> _Instructions to follow_: In the records below, find the line containing "Instruction: Click the Coronavirus". Restate it and all the lines after it exactly, and omit the rest.
Top of Listed entries
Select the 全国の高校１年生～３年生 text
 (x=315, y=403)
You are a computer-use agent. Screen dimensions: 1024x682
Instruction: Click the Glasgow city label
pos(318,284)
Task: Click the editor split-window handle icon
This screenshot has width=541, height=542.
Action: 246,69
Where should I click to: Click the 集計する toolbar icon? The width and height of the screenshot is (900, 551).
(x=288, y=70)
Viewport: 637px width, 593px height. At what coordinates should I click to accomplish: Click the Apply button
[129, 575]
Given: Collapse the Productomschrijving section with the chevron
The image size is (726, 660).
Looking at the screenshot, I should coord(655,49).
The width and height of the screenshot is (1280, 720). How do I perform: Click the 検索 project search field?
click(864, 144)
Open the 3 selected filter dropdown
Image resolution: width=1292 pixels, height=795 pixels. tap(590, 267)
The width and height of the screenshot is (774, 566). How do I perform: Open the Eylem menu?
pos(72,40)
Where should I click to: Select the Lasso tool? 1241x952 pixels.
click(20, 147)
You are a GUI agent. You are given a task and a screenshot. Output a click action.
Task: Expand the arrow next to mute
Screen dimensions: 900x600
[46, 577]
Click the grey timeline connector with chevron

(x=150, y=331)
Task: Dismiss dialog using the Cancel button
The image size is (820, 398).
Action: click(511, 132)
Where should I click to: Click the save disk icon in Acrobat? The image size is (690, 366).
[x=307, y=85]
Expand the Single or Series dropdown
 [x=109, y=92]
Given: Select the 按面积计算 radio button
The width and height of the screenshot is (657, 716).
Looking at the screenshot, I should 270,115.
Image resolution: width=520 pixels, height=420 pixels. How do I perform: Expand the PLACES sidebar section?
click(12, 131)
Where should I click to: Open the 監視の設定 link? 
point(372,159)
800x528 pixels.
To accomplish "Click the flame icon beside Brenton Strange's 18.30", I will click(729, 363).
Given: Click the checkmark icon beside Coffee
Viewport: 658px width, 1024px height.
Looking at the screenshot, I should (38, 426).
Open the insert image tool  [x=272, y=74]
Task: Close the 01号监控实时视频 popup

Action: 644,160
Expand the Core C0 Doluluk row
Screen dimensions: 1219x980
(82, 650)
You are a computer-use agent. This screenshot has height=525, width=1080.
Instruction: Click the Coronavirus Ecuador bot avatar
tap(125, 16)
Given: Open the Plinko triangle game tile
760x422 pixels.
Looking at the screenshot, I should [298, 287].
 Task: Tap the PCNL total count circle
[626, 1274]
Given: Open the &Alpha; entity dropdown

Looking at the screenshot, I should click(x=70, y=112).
Bottom of Listed entries
> _Your response_:
Instruction: Click the Coronavirus Ecuador bot avatar
tap(125, 16)
Given: Open the Plinko triangle game tile
760x422 pixels.
Looking at the screenshot, I should [298, 287].
 Task: Tap the PCNL total count circle
[626, 1274]
Given: Open the &Alpha; entity dropdown

Looking at the screenshot, I should click(x=70, y=112).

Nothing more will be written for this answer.